Daily Miles: 16
Total Miles: 357
It seems like we were both dreading this day, and when our alarms went off we opted to stay in our hammocks for another half hour. Anything to delay the expected misery of the day.
Finally we got up and packed up. We took about ten minutes just investigating around our campsite for possible trails which would keep us out of the creek. We tried following a game trail, but that didn’t lead anywhere. Then Beardoh scrambled up the side of a hill to see if there was a trail, or even if the forrest was thin enough to just bushwhacking through. But sadly, it wasn’t promising, so down to the river we went.
The water was so cold that our feet and ankles were throbbing before we could even get over to the other side. We would then walk on rocks (which hurt) for as long as we could.

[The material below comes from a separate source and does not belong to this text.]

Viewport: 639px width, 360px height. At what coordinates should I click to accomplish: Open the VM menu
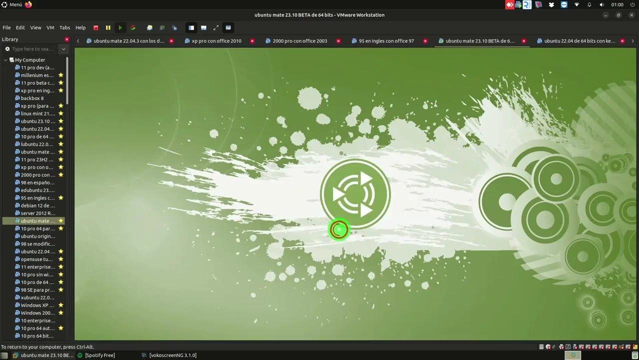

Hopefully we could walk on rocks until our feet started to thaw out, but often we were heading right back into the river while our feet were still frozen. It was pretty terrible and we wondered how we were going to be able to handle a whole day of this kind of walking.
After a few hours of this walking, we climbed onto the dirt ground to avoid a bit of walking in the river and discovered a bit of the old horse trail. The trail didn’t last long, but we were excited to see that part of it remained and as we were brought back out to the river (because the next section of trail had been obliterated), we felt like we had an idea of what to look for on the banks to indicate that the trail was there again.

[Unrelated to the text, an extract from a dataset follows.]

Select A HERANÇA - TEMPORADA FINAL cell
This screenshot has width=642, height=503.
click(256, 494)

We found the trail again after about ten minutes and this time the trail continued! No more wash outs. We were ecstatic to be walking on trail again and getting a chance for our feet to warm up a bit. Just having the trail to walk on really changed the whole feel of the day.
The horse trail was actually quite good and although it had a few downed trees from time to time, we really didn’t mind, because the walking was so much better than along (or actually in) the river.
We found an awesome patch of raspberries as we were walking along the trail. Usually raspberry bushes only yield the random one or two berries, but these bushes were full. We ate handfuls of berries and there were still plenty of berries left for the bears. It was such a nice treat!
We stopped for lunch at a horse camp after our last crossing of the Whiterabbit Creek (luckily we were able to make it over on a downed tree, so our feet didn’t get wet again). We have both been dealing with colds for the past few days which has made us feel extra tired. It was nice to relax at lunch with our socks and shoes off while listening to a podcast.
After lunch, we got to a trail junction which took us around the boundary of the Kootenay Plains Ecological Reserve. The trail was more like an old road, and we were able to make good time.
We came to the Saskatchewan River, which was really big and flowing so fast. There was a large suspension bridge which we took across. As we got to the other side, we should see that the other end of the bridge was closed off with plywood, metal fencing and yellow “do not enter” tape. We ended up having to climb over the fence and when we saw the other side of the barrier, we could see the sign for the trails being closed due to the Siffleur Wilderness fire. Well, looks like they were missing signs on the other side of the closure, because this was the first time we had seen that a trail we were on was closed.
We got to the trailhead around 3pm and talked with a couple from the Netherlands who were heading out for a walk. We headed cross the road to hitch, but didn’t have any luck. When the couple came back from their walk, they offered us a ride to The Crossing Resort, which we were grateful for.
We hadn’t planned to stay at The Crossing overnight, since it is a bit pricey, but we decided to splurge, since we were both tired and feeling under the weather, and we have a six day stretch out of here. We double-splurged by having the dinner buffet which was quite good and very satisfying. We are very happy to be in a motel room right now – showered and ready for a comfortable night of sleep.